As recentes declarações do Primeiro-Ministro António Costa, «sem querer diminuir o que preocupa muitos comentadores, eu sinceramente o que sinto que preocupa as pessoas são temas bastante diferentes. Ando na rua e oiço o que as pessoas dizem», postulam um laço privilegiado entre o representante e os representados. Seria ele o representante insigne das pessoas e dos seus problemas, ele que as escuta, para lá de qualquer mediação, numa autenticidade plena. Anda na rua, não é um político de gabinete: António Costa é as pessoas, as pessoas são António Costa. Os casos de corrupção, o último no ministério da Defesa, não entram no campo das preocupações reais das pessoas. As pessoas preocupam-se com o dinheirinho e a saudinha; esbulhadas de dimensão política, colectiva, são relegadas para a esfera dos interesses privados. O Estado e as instituições não são para elas. São, quando muito, para os comentadores, essa estranha obsessão de António Costa que, na alocução em que recusou a demissão de João Galamba, começou três fases com os «comentadores» para depois, e só depois, se referir aos agentes políticos (aqui, 1’00, 9’30, 19’24).

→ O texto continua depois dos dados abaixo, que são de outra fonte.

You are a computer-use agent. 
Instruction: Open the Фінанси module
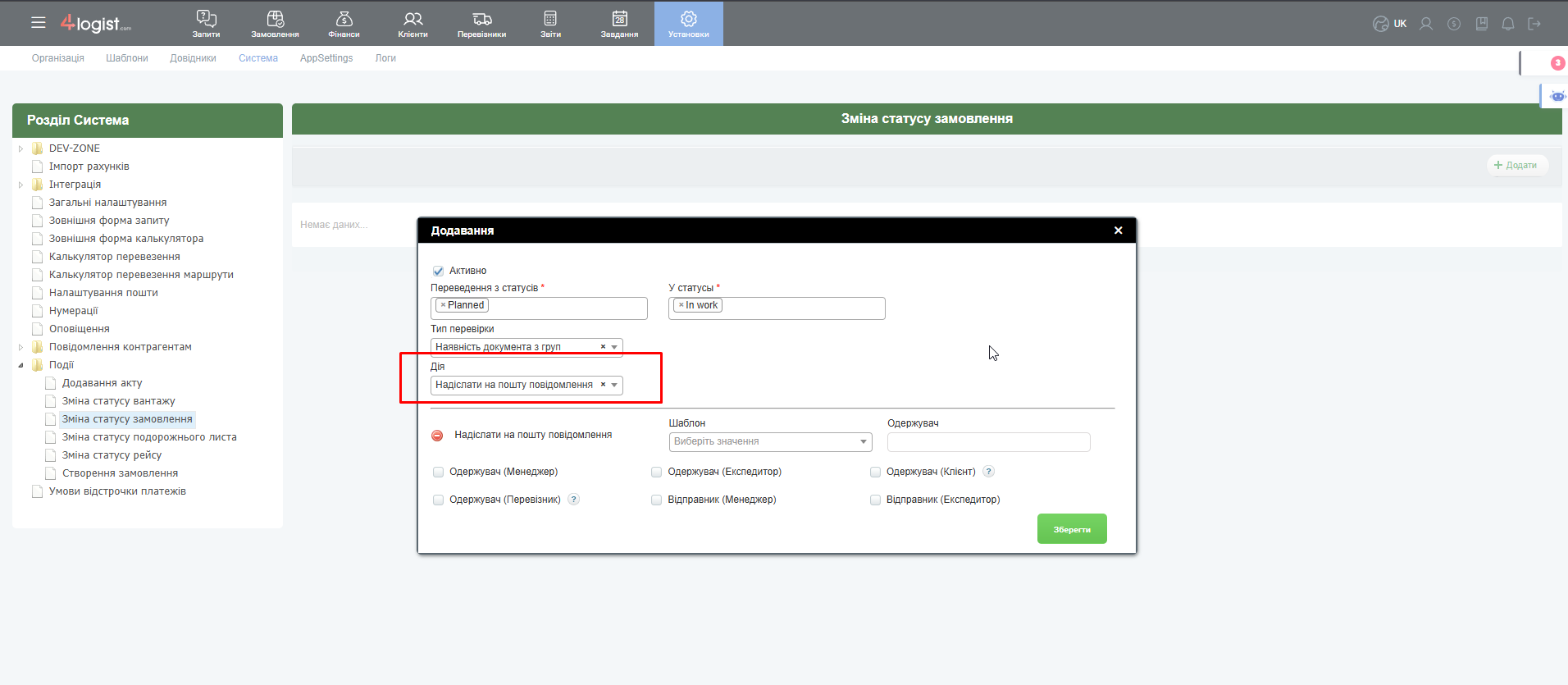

Este circuito fechado que se funda na identidade entre representante e representados imuniza-se contra toda e qualquer crítica, tanto de baixo como de cima, uma vez que suprime a distância inerente à acção política, distância essa que se encarna nas instituições. O povo – na linguagem de António Costa, as pessoas – é estranho às instituições, como ele mesmo o é. Não é de excluir, aliás, que a acusação que preferencialmente dirige aos adversários de todos os quadrantes, a de populismo, tenha um carácter projectivo com vista a apaziguar a sua consciência – ele sabe o que faz.

Socrático de cepa, António Costa não percebeu que, em 2015, ao desrespeitar a praxe do regime, se tornou um condottiere das instituições. Serviu-se delas para os seus fins, como um banal panurgos – o habilidoso – pensando que o curso das coisas permanece o mesmo por ser movido pela força da inércia. Trata-se do típico erro do idiotismo; julga que os outros não passam de matéria manipulável a que pode impor os seus fins, reservando para si o lugar de sujeito agente. Um engano que traz outro no seu bojo. Como a política é por definição colectiva, António Costa também parece não ter percebido que desvalorizou o quadro institucional como medium de ação dos outros governantes, abrindo desse modo as portas a instrumentalizações de todas as espécies e feitios. Numa actividade sujeita a prazos curtos e sem referências institucionais, a matriz socrática, que hoje em dia impregna quase todo o PS, irrompeu sem freios. A corrupção e a desinstitucionalização, que baptizou, com sobranceria e nojo em partes iguais, «casos e casinhos», são tão-somente o desenvolvimento do mote que ele mesmo deu.

Nos tempos da geringonça, coadjuvado pelos bolcheviques tradicionais e pelos novos anabaptistas da sociedade de consumo, identitários e verdes, António Costa logrou dar-se ares de líder devido à execração comum de Passos Coelho. Não era um exército disciplinado, no entanto, visto de fora, suscitava a ilusão de ter um general. Talvez tenha ele mesmo sucumbido a essa ilusão – satrapeou, crendo-se um chefe. Mas na era da maioria absoluta, à frente de socráticos menores, não os lidera, eles não lhe dão ouvidos, a sua palavra não vincula ninguém – cada qual trata da sua vida como se não houvesse amanhã. À força de uma repetição anómala e contínua, as frases que António Costa profere cada vez que emerge de zonas escuras mais um «caso e casinho» – há muito a normalidade da vida política – tornaram-se baças, mecânicas, vazias. De Napoleon in rags passou a palhaço triste que actua numa sala vazia. Os deuses concederam-lhe o que desejou; como é seu hábito, fizeram-se pagar caro. A culpa, porém, é dele e só dele.